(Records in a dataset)
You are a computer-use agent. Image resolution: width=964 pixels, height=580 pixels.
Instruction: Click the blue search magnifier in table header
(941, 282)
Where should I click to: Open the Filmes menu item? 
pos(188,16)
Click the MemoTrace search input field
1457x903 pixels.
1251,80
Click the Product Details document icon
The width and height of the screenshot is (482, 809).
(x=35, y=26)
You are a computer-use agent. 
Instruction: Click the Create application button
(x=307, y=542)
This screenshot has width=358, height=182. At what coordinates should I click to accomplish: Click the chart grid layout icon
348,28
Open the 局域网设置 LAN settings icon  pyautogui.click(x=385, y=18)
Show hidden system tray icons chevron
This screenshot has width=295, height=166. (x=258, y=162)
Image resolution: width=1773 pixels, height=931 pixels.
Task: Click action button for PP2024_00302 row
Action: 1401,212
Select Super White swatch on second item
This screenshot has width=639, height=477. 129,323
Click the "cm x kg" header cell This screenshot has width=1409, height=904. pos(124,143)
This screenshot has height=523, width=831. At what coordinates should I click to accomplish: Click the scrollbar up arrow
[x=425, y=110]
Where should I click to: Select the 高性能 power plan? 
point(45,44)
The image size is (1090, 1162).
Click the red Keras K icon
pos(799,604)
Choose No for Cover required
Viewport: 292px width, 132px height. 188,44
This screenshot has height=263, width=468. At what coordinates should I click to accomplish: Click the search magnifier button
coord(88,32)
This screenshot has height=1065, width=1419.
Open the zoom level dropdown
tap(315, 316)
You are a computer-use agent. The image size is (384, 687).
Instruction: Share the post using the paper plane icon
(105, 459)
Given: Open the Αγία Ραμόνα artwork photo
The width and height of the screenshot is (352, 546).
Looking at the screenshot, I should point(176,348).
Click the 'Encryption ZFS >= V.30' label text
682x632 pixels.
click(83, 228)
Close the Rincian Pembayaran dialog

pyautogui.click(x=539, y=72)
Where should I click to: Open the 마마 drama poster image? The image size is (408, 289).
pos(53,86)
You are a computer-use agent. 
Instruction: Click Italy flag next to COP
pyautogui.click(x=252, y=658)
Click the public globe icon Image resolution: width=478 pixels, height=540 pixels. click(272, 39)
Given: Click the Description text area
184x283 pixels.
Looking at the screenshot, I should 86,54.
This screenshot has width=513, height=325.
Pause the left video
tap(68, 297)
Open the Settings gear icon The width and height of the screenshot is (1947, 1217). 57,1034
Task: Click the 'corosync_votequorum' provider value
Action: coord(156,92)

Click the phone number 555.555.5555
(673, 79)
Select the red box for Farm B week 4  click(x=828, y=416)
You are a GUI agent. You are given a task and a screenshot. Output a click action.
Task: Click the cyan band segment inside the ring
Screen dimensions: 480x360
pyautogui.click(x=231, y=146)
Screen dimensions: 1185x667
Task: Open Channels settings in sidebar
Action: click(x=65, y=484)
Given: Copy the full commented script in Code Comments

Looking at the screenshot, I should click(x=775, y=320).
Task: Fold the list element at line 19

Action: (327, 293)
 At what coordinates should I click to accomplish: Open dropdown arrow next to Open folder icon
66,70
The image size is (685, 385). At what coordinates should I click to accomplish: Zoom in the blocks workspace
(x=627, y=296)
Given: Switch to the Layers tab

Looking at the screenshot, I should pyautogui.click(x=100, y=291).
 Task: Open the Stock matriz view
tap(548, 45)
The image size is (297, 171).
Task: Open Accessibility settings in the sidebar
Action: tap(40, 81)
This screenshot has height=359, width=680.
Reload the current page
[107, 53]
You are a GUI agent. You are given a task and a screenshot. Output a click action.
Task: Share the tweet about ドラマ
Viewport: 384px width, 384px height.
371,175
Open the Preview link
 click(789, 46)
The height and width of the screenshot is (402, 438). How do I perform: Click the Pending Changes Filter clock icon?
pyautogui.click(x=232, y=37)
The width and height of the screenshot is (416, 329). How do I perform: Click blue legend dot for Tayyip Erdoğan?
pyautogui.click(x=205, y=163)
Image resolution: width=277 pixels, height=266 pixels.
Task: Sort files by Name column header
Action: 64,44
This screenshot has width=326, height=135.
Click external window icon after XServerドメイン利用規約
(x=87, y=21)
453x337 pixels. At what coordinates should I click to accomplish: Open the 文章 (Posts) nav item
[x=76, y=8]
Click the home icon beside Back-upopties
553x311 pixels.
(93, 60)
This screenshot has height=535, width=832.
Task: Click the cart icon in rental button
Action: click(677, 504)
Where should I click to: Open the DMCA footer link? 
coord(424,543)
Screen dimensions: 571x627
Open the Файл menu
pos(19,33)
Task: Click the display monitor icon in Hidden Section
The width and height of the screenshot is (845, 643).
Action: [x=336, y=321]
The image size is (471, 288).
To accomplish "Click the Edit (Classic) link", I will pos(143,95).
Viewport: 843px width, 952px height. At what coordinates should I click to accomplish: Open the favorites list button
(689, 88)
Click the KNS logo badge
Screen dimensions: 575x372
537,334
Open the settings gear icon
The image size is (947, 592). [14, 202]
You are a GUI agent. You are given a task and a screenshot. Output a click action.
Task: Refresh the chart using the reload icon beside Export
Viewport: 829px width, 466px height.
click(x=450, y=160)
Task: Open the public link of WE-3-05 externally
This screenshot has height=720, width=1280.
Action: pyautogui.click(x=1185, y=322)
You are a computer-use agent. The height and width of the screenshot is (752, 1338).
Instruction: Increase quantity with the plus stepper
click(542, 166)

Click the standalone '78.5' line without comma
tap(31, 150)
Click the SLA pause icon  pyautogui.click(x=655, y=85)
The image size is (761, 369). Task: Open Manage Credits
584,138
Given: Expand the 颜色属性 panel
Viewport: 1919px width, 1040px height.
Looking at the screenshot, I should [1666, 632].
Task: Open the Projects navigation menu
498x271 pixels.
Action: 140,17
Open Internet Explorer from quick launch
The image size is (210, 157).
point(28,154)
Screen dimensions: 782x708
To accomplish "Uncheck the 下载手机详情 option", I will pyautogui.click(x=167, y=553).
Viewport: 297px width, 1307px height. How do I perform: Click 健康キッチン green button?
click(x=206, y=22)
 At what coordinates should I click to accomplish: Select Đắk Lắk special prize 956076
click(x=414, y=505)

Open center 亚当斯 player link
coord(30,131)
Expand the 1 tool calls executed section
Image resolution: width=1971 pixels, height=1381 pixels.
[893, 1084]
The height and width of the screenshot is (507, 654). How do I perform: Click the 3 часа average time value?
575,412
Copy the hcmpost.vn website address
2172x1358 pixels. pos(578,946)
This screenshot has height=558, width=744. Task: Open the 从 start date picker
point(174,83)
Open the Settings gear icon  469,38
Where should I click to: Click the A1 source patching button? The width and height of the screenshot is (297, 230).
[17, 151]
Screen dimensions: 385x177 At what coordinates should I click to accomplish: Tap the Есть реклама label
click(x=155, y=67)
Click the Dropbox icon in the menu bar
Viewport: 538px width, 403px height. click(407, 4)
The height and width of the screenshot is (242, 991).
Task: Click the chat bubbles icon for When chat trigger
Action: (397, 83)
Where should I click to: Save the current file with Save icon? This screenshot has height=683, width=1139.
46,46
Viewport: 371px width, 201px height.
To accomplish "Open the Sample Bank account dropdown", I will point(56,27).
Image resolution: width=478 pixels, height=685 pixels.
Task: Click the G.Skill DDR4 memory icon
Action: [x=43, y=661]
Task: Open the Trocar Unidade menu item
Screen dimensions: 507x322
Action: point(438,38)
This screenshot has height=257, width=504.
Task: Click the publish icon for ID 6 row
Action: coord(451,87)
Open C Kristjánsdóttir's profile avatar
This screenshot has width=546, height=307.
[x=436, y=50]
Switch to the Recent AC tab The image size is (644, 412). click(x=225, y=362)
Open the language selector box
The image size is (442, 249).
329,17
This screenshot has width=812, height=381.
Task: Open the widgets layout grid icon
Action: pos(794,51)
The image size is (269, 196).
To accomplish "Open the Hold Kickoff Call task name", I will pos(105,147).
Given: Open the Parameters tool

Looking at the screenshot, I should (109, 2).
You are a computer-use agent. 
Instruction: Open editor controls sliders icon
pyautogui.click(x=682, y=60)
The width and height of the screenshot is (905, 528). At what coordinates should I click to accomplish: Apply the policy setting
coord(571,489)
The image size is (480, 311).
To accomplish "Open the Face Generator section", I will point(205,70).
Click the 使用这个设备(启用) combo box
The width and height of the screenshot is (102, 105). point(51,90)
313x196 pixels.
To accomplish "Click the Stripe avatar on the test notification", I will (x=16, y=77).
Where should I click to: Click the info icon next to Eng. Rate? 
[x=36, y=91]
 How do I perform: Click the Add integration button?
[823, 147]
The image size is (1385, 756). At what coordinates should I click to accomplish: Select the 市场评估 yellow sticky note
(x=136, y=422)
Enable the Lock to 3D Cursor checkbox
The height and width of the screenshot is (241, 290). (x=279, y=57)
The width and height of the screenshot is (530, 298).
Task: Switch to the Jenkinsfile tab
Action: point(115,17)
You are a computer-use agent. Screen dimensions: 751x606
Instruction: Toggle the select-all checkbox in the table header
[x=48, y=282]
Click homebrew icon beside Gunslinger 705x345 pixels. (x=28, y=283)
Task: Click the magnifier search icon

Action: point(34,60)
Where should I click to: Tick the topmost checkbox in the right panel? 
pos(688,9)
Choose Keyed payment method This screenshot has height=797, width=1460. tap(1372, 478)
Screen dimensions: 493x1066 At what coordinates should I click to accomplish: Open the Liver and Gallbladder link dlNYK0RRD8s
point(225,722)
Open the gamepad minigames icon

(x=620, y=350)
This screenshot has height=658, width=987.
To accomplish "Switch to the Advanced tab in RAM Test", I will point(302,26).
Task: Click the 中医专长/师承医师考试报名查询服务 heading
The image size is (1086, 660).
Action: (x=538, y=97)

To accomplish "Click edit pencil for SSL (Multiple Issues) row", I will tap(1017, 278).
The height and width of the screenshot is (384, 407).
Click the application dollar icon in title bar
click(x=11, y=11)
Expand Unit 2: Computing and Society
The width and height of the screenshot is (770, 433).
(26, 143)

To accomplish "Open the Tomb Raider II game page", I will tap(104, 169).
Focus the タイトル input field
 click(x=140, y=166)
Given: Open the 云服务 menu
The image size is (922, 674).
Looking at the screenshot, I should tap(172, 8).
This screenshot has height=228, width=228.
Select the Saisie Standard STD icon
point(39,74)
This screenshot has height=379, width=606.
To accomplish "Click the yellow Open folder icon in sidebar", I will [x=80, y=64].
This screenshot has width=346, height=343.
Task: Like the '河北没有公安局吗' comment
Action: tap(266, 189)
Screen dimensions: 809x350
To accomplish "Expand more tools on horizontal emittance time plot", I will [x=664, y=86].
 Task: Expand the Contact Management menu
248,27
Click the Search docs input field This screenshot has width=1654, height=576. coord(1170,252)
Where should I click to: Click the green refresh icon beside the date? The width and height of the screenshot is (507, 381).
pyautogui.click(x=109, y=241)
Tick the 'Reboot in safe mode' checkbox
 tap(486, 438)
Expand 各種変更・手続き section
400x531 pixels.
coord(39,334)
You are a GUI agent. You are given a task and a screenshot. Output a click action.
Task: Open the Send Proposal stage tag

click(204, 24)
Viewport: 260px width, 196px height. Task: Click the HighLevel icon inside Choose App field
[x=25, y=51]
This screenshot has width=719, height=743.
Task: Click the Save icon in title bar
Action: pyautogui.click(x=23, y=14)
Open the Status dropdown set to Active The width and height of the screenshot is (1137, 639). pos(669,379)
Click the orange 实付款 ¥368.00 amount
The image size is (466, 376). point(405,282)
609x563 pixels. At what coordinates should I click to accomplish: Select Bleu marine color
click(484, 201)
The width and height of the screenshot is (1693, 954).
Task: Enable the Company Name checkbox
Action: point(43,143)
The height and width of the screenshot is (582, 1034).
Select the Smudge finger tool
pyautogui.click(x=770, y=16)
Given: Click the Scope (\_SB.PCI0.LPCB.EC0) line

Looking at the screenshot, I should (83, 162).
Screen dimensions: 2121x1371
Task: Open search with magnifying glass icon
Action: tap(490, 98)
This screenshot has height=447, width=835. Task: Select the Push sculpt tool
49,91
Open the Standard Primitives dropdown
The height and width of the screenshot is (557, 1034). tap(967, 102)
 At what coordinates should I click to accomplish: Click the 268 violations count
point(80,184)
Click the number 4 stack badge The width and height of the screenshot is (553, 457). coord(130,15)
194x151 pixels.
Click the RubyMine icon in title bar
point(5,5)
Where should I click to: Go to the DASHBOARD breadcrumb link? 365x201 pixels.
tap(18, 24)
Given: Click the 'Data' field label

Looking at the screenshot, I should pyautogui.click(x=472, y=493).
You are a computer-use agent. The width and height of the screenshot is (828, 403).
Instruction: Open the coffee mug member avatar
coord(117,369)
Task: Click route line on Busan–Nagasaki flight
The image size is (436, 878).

**The problem**: Turn the stretch of items that opens with the line containing "The image size is (1385, 756)." and closes with the line containing "Click homebrew icon" into a numbered list, one line per entry and no blank lines.

**Solution to this exercise**:
1. The image size is (1385, 756). At what coordinates should I click to accomplish: Select the 市场评估 yellow sticky note
2. (x=136, y=422)
3. Enable the Lock to 3D Cursor checkbox
4. The height and width of the screenshot is (241, 290). (x=279, y=57)
5. The width and height of the screenshot is (530, 298).
6. Task: Switch to the Jenkinsfile tab
7. Action: point(115,17)
8. You are a computer-use agent. Screen dimensions: 751x606
9. Instruction: Toggle the select-all checkbox in the table header
10. [x=48, y=282]
11. Click homebrew icon beside Gunslinger 705x345 pixels. (x=28, y=283)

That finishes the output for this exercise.